Open Letter to the Minister of Finance & Economic Planning
The Honorable Amara Konneh, Minister of Finance & Economic Planning
Republic of Liberia, Monrovia

Sir:

I write in response to the macroeconomic policy measures – “to enhance the economy, improve the value of the Liberian dollar and stabilize the exchange rate” – that you announced (New Democrat, November 21, 2013).

Herewith attached is my Paper (“Now That We Printed New Liberian Banknotes”, June 2001), written from the “comfort” of Cell #1 of the Political Cellblock of the Monrovia Central Prison in 2001 and published, in reaction to the printing of new, Liberian banknotes, the Liberty banknotes.

In that paper, I observed the-then prevailing, general, economic conditions, with relevant remarks; raised questions regarding some macroeconomic policy decisions and actions taken, and suggested short-to-mid-term, policy measures. Many of those conditions about which I wrote have been addressed and resolved, while others, very important macroeconomic conditions and relevant, policy measures, in my view, remain, painfully constant. There is no doubt, absolutely, that the National Economic Planning Ministry is informed and guided by the fact of economic reality and that an exchange rate regime – whether floating, fixed or managed – is the outcome of the interaction of the market forces of supply and demand.

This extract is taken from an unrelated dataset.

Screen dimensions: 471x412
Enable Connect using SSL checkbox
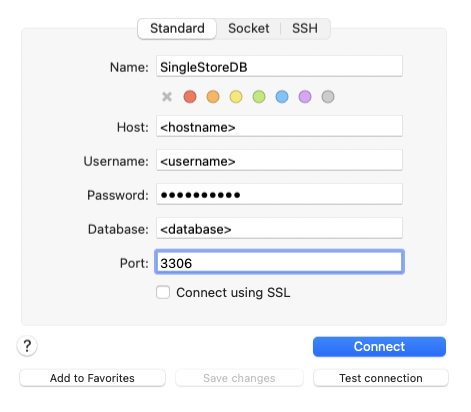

For your information, the Ministry’s consideration and possible action, I re- submit these continuing, negative, adverse conditions:

1. The continuing, excessive demand for imported goods and services bought with foreign currencies and sold on the local market at prices denominated, also, in foreign currencies. As you know, this excessive demand for imported goods and services is, in fact, excessive demand for foreign currencies; therefore, the “price”, of the given, foreign currency, expressed in the Liberian dollar, rises excessively, with disastrous, economic impact.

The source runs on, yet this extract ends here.